(Items from a data source)

--- START ---

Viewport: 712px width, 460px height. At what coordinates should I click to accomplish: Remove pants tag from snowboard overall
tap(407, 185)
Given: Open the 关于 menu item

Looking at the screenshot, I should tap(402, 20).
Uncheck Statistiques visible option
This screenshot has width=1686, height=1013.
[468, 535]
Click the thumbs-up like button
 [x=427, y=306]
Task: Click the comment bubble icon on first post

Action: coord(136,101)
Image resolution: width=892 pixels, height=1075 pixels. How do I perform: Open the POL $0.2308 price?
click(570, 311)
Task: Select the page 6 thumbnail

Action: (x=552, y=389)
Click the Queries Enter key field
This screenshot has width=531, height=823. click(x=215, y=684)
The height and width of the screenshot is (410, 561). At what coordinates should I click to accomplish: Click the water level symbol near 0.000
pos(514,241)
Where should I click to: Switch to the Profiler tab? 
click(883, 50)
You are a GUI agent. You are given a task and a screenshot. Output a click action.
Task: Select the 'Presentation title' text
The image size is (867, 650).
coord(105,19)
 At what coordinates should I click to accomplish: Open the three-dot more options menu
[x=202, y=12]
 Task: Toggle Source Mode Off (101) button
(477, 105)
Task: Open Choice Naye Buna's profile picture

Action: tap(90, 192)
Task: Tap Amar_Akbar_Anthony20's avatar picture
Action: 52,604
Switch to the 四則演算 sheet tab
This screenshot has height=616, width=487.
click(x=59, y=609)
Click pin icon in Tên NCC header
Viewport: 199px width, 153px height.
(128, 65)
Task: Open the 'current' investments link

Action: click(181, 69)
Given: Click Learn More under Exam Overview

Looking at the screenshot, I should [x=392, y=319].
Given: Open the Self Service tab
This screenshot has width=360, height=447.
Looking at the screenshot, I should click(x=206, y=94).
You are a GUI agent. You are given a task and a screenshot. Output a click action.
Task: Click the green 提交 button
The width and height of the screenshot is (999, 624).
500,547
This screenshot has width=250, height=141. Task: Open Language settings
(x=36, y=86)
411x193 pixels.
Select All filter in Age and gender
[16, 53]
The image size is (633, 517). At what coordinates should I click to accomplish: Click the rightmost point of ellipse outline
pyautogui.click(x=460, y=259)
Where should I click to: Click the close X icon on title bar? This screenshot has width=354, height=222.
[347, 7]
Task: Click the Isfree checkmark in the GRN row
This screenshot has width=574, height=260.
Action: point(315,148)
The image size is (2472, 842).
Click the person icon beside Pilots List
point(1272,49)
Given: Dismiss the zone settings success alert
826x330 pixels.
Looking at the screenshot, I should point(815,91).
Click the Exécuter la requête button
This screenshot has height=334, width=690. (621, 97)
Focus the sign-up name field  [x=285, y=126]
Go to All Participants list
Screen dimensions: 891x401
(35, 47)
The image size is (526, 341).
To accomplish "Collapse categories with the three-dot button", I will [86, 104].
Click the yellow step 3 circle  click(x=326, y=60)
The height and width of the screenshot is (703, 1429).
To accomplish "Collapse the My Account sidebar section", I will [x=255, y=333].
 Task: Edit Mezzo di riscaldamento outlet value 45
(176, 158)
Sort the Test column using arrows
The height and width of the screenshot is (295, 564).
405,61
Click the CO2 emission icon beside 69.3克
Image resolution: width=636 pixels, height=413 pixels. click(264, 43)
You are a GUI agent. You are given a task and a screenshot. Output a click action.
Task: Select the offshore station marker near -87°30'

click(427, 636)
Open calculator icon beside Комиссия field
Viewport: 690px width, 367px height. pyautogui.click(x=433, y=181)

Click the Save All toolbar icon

--- END ---

_DIRECTIONS FOR THIS TASK_. Transcribe every line of the data, exactly as it stands.

_RESPONSE TO THIS EXERCISE_.
Viewport: 712px width, 460px height. At what coordinates should I click to accomplish: Remove pants tag from snowboard overall
tap(407, 185)
Given: Open the 关于 menu item

Looking at the screenshot, I should tap(402, 20).
Uncheck Statistiques visible option
This screenshot has width=1686, height=1013.
[468, 535]
Click the thumbs-up like button
 [x=427, y=306]
Task: Click the comment bubble icon on first post

Action: coord(136,101)
Image resolution: width=892 pixels, height=1075 pixels. How do I perform: Open the POL $0.2308 price?
click(570, 311)
Task: Select the page 6 thumbnail

Action: (x=552, y=389)
Click the Queries Enter key field
This screenshot has width=531, height=823. click(x=215, y=684)
The height and width of the screenshot is (410, 561). At what coordinates should I click to accomplish: Click the water level symbol near 0.000
pos(514,241)
Where should I click to: Switch to the Profiler tab? 
click(883, 50)
You are a GUI agent. You are given a task and a screenshot. Output a click action.
Task: Select the 'Presentation title' text
The image size is (867, 650).
coord(105,19)
 At what coordinates should I click to accomplish: Open the three-dot more options menu
[x=202, y=12]
 Task: Toggle Source Mode Off (101) button
(477, 105)
Task: Open Choice Naye Buna's profile picture

Action: tap(90, 192)
Task: Tap Amar_Akbar_Anthony20's avatar picture
Action: 52,604
Switch to the 四則演算 sheet tab
This screenshot has height=616, width=487.
click(x=59, y=609)
Click pin icon in Tên NCC header
Viewport: 199px width, 153px height.
(128, 65)
Task: Open the 'current' investments link

Action: click(181, 69)
Given: Click Learn More under Exam Overview

Looking at the screenshot, I should [x=392, y=319].
Given: Open the Self Service tab
This screenshot has width=360, height=447.
Looking at the screenshot, I should click(x=206, y=94).
You are a GUI agent. You are given a task and a screenshot. Output a click action.
Task: Click the green 提交 button
The width and height of the screenshot is (999, 624).
500,547
This screenshot has width=250, height=141. Task: Open Language settings
(x=36, y=86)
411x193 pixels.
Select All filter in Age and gender
[16, 53]
The image size is (633, 517). At what coordinates should I click to accomplish: Click the rightmost point of ellipse outline
pyautogui.click(x=460, y=259)
Where should I click to: Click the close X icon on title bar? This screenshot has width=354, height=222.
[347, 7]
Task: Click the Isfree checkmark in the GRN row
This screenshot has width=574, height=260.
Action: point(315,148)
The image size is (2472, 842).
Click the person icon beside Pilots List
point(1272,49)
Given: Dismiss the zone settings success alert
826x330 pixels.
Looking at the screenshot, I should point(815,91).
Click the Exécuter la requête button
This screenshot has height=334, width=690. (621, 97)
Focus the sign-up name field  [x=285, y=126]
Go to All Participants list
Screen dimensions: 891x401
(35, 47)
The image size is (526, 341).
To accomplish "Collapse categories with the three-dot button", I will [86, 104].
Click the yellow step 3 circle  click(x=326, y=60)
The height and width of the screenshot is (703, 1429).
To accomplish "Collapse the My Account sidebar section", I will [x=255, y=333].
 Task: Edit Mezzo di riscaldamento outlet value 45
(176, 158)
Sort the Test column using arrows
The height and width of the screenshot is (295, 564).
405,61
Click the CO2 emission icon beside 69.3克
Image resolution: width=636 pixels, height=413 pixels. click(264, 43)
You are a GUI agent. You are given a task and a screenshot. Output a click action.
Task: Select the offshore station marker near -87°30'

click(427, 636)
Open calculator icon beside Комиссия field
Viewport: 690px width, 367px height. pyautogui.click(x=433, y=181)

Click the Save All toolbar icon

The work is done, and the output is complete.